The disclosure, in a written parliamentary reply from Baroness Blatch, the Home Office minister, to a Labour peer, Baroness Hilton of Eggerdon, a former senior officer in the Metropolitan force, contradicts Government assurances that appointees would be made independently of political considerations. Baroness Blatch on Tuesday admitted the Home Office whip was consulted.
The Act created new co-opted members to serve with local councillors and JPs on new, slimmer, authorities. Under the appointments procedure devised by Mr Howard in the face of a peers' rebellion, the existing Warwickshire authority tried to draw up a "balanced" list of 20 candidates in conjunction with the Chief Constable, Peter Joslin.
The Act allowed Mr Howard to prune the list to 10, from which the authority would select five. Nominees from Labour areas, ethnic minority candidates and most women were deleted from the returned list.
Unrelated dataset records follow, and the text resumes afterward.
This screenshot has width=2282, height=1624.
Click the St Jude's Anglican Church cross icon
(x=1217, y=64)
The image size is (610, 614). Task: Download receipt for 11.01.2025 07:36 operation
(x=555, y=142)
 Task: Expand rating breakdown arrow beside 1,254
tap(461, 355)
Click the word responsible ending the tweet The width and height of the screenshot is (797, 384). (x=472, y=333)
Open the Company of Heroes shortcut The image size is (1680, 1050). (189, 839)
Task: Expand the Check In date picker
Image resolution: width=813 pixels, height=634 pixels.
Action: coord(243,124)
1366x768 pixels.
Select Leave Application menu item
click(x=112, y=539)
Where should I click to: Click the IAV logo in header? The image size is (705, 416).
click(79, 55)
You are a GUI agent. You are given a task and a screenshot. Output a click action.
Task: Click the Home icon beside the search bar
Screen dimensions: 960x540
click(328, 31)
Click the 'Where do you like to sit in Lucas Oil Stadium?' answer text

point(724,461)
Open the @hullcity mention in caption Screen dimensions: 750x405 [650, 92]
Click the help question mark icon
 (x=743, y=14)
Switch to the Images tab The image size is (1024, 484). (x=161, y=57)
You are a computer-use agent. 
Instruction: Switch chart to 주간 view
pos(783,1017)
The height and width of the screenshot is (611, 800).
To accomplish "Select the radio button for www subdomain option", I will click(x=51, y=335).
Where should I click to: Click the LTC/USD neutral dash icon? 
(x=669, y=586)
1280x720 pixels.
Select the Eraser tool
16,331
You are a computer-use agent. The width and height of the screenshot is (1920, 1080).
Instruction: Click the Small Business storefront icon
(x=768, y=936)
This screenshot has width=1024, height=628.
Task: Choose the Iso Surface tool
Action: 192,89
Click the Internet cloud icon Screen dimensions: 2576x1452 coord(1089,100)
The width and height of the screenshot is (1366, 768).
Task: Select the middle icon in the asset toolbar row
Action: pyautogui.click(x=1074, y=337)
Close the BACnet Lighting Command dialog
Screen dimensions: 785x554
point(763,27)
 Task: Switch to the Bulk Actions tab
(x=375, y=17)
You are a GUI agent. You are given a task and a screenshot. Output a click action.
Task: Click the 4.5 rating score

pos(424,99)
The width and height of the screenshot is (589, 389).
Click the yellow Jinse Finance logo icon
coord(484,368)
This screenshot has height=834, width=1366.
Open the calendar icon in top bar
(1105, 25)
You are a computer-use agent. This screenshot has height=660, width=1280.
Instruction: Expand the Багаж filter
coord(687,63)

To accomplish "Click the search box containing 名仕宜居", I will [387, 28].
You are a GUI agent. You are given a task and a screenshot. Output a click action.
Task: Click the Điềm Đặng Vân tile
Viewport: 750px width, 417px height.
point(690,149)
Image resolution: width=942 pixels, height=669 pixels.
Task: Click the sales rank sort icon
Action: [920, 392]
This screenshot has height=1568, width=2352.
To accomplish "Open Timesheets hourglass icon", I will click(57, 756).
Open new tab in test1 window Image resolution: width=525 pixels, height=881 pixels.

Mr Joslin is known to feel an opportunity was missed for the authority to reflect all parts of the community. The authority later sent a formal letter of complaint to Mr Howard.
Alun Michael, a shadow home affairs minister, said: "The whole point is to make appointments independent of politics in the local area. It is therefore peculiar that the Government reverted to the `usual channels' and consulted whips."
Mike O'Brien, Labour MP for Warwickshire North, said the idea of consulting with whips to make nominations confirmed Labour's fears that the Home Secretary was still committed to the centralisation and politicisation of policing in Britain.
A source close to Mr Howard said that he was entitled to consult whom he liked.
"You can't stuff these things with Tory appointees and I would be staggered if Labour did not do something similar to consulting a whip. It would be naive to suggest they never consulted politically," he said.